Given what we have seen up until now, it seems likely that certain groups will be permitted to enter first, rather than a blanket lift of the restrictions.
Family and partners
I know there are a lot of lovesick Americans out there desperate to reconnect with their girlfriends or boyfriends in Norway. There's been some movement on this issue too.
Read more: A First-Time Travel Guide to Norway
EU residents can now apply to come to Norway to visit a Norwegian resident close family member or partner. It is possible that these will be priority groups when restrictions begin to get lifted for non-EU residents–but this is just a guess at present. UPDATE: This has now been done – details here.
I'm fully vaccinated–why can't I come?
The million dollar question! Norway is behind the US on vaccinations. As such, the authorities are being cautious about exposing its population to potential new sources of infection.
But a positive sign is that fully vaccinated EU travellers will soon be able to enter Norway using the EU-wide vaccination certificate.
The difficulty in rolling that out to American travellers is the lack of any nationwide certification system in the US.
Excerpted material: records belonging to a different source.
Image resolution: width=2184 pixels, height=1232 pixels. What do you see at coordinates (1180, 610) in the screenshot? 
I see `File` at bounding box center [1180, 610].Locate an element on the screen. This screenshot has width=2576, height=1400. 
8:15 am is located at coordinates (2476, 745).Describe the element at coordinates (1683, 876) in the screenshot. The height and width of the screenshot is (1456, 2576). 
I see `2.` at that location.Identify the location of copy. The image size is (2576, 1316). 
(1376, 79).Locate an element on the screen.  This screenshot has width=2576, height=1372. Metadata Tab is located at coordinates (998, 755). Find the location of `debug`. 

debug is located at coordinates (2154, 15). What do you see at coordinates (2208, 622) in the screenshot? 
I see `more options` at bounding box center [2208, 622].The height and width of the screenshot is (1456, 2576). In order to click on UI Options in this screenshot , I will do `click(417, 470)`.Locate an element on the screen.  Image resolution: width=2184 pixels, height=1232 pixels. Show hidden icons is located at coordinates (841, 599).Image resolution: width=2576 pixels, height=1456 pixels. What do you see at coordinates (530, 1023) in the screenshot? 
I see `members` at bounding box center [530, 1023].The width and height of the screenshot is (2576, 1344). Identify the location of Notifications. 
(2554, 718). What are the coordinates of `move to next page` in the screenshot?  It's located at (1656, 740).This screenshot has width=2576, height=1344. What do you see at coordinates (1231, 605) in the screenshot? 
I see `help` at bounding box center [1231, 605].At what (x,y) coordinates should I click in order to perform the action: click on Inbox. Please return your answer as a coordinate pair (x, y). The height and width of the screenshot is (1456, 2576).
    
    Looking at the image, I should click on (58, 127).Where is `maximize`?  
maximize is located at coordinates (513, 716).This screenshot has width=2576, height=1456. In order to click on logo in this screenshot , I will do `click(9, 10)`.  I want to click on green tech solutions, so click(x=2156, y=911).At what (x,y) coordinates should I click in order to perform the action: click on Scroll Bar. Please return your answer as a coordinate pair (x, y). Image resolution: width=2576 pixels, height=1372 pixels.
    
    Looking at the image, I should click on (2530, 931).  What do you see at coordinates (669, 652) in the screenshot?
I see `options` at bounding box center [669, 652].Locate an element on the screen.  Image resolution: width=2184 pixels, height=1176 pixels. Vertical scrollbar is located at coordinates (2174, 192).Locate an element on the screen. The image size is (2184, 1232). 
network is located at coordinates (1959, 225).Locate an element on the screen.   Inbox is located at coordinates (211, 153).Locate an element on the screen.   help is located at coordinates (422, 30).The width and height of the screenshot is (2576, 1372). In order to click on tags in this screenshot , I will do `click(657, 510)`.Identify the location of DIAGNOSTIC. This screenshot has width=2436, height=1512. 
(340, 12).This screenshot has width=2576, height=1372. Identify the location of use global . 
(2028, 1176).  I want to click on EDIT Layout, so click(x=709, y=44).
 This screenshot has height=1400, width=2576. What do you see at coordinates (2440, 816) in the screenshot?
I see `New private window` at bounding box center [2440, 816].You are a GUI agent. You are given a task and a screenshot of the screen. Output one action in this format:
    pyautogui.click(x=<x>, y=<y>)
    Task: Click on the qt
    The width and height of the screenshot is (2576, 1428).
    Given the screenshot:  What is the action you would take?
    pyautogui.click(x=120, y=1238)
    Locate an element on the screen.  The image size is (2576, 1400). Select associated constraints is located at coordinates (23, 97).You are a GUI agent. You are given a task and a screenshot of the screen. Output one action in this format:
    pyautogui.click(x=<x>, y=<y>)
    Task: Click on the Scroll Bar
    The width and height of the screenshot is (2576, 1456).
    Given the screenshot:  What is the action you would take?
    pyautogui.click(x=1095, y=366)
This makes it very difficult for American travellers to prove vaccination using a method that meets the EU framework. If the EU vaccine certificate allows for the processing of non-EU residents, then that could be a way through.
But at the moment, there is no indication of this happening. So, it may be that the travel restrictions are lifted first and you would just have to provide a negative test result, but this is just me speculating.
As I've said before, I do not have any insider information–so please don't expect me to know the answer to your specific situation. There are many exemptions, conditions etc and they change frequently, so please do double check with the official sources before booking any travel.
Those official sources are as follows:
Regjeringen.no: The official government webpages on the pandemic
FHI: The Norwegian Institute of Public Health maintains the colour-coded map of country-based restrictions. It's also home to the official statistics.
UDI: The Norwegian Directorate of Immigration details the specific entry requirements and exceptions in full.